Recovering after splenectomy surgery varies widely from patient to patient, largely because there are vastly different reasons for having a splenectomy. Regardless of the reason for your surgery, when you wake up from your surgery, you will feel some pain on your left side in the area of your stomach. You will also have a tube, called a nasogastric tube (NG), which goes in your nose, down your esophagus and into your stomach. This tube prevents the build up of stomach acid, minimizing nausea and vomiting after your procedure. The tube is usually removed a day or two after surgery.
The average patient is able to go home from the hospital 48 to 72 hours after surgery if the splenectomy was performed laparoscopically. An open procedure may require a longer stay, often up to a week, before being discharged. Most patients are able to resume their normal activities 4 to 6 weeks after surgery. However, a patient who requires a splenectomy after the spleen was traumatized may be hospitalized longer based on any additional injuries that may be present. In some cases, the damage to the spleen may be the most minor of the injuries.

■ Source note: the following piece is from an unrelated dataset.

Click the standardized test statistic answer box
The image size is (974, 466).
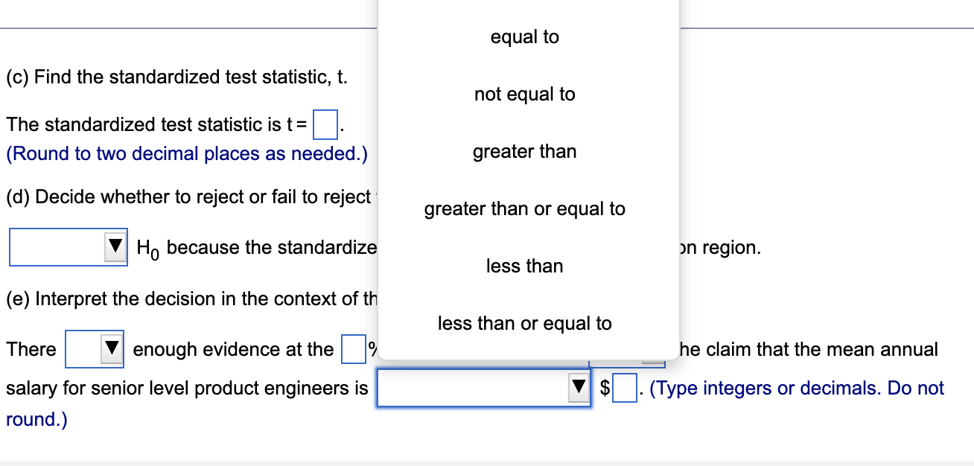[325, 125]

The spleen is prone to bleeding when injured so you may require a blood transfusion after the procedure. This will depend upon the amount of blood lost before, during and after the procedure and is only done as needed. Without the transfusion, a patient who has experienced bleeding may feel weak or even lightheaded, due to the loss of blood.
It is extremely important that you are diligent about your incision care, as your wound can easily become infected after this surgery. Your incisions should be inspected for signs of infection on a daily basis or more often.